**HOW TO COMPLETE THIS TASK:** In your answer, transcribe all of the data exactly.

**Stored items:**

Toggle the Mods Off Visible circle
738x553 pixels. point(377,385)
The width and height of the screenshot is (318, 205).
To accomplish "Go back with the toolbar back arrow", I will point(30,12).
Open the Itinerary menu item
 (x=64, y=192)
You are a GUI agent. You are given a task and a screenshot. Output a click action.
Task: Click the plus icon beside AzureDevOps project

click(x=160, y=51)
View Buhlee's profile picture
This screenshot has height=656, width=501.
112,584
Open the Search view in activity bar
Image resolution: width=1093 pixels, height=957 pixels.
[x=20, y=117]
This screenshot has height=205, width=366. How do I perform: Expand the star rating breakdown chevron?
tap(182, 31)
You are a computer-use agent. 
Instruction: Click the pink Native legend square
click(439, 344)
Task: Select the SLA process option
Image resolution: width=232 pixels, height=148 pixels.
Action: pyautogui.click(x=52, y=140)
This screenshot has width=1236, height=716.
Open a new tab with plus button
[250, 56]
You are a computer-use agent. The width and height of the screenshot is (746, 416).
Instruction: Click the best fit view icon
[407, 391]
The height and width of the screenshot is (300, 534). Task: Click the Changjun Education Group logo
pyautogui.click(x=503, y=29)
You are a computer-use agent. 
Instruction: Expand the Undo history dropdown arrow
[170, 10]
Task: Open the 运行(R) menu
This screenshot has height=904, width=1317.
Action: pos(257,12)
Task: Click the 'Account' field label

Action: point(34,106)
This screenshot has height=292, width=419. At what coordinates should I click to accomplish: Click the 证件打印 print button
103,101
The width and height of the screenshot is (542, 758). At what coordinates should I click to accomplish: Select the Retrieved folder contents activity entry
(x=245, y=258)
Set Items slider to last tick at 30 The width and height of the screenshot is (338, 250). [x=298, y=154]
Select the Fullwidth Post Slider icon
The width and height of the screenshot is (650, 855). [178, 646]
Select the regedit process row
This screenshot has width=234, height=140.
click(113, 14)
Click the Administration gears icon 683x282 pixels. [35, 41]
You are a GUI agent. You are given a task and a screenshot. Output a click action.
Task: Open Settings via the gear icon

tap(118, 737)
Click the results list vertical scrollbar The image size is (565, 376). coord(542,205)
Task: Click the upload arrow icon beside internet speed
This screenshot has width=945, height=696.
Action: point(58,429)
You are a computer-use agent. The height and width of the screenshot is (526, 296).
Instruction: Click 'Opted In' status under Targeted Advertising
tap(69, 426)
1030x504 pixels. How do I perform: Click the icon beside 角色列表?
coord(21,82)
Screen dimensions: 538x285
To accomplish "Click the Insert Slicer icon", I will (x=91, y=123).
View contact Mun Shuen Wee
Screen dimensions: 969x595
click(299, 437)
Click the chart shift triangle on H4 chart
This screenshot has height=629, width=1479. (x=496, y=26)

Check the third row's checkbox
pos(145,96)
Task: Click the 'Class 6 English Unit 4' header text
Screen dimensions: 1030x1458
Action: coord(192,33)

**YOUR SOLUTION:**
Toggle the Mods Off Visible circle
738x553 pixels. point(377,385)
The width and height of the screenshot is (318, 205).
To accomplish "Go back with the toolbar back arrow", I will point(30,12).
Open the Itinerary menu item
 (x=64, y=192)
You are a GUI agent. You are given a task and a screenshot. Output a click action.
Task: Click the plus icon beside AzureDevOps project

click(x=160, y=51)
View Buhlee's profile picture
This screenshot has height=656, width=501.
112,584
Open the Search view in activity bar
Image resolution: width=1093 pixels, height=957 pixels.
[x=20, y=117]
This screenshot has height=205, width=366. How do I perform: Expand the star rating breakdown chevron?
tap(182, 31)
You are a computer-use agent. 
Instruction: Click the pink Native legend square
click(439, 344)
Task: Select the SLA process option
Image resolution: width=232 pixels, height=148 pixels.
Action: pyautogui.click(x=52, y=140)
This screenshot has width=1236, height=716.
Open a new tab with plus button
[250, 56]
You are a computer-use agent. The width and height of the screenshot is (746, 416).
Instruction: Click the best fit view icon
[407, 391]
The height and width of the screenshot is (300, 534). Task: Click the Changjun Education Group logo
pyautogui.click(x=503, y=29)
You are a computer-use agent. 
Instruction: Expand the Undo history dropdown arrow
[170, 10]
Task: Open the 运行(R) menu
This screenshot has height=904, width=1317.
Action: pos(257,12)
Task: Click the 'Account' field label

Action: point(34,106)
This screenshot has height=292, width=419. At what coordinates should I click to accomplish: Click the 证件打印 print button
103,101
The width and height of the screenshot is (542, 758). At what coordinates should I click to accomplish: Select the Retrieved folder contents activity entry
(x=245, y=258)
Set Items slider to last tick at 30 The width and height of the screenshot is (338, 250). [x=298, y=154]
Select the Fullwidth Post Slider icon
The width and height of the screenshot is (650, 855). [178, 646]
Select the regedit process row
This screenshot has width=234, height=140.
click(113, 14)
Click the Administration gears icon 683x282 pixels. [35, 41]
You are a GUI agent. You are given a task and a screenshot. Output a click action.
Task: Open Settings via the gear icon

tap(118, 737)
Click the results list vertical scrollbar The image size is (565, 376). coord(542,205)
Task: Click the upload arrow icon beside internet speed
This screenshot has width=945, height=696.
Action: point(58,429)
You are a computer-use agent. The height and width of the screenshot is (526, 296).
Instruction: Click 'Opted In' status under Targeted Advertising
tap(69, 426)
1030x504 pixels. How do I perform: Click the icon beside 角色列表?
coord(21,82)
Screen dimensions: 538x285
To accomplish "Click the Insert Slicer icon", I will (x=91, y=123).
View contact Mun Shuen Wee
Screen dimensions: 969x595
click(299, 437)
Click the chart shift triangle on H4 chart
This screenshot has height=629, width=1479. (x=496, y=26)

Check the third row's checkbox
pos(145,96)
Task: Click the 'Class 6 English Unit 4' header text
Screen dimensions: 1030x1458
Action: coord(192,33)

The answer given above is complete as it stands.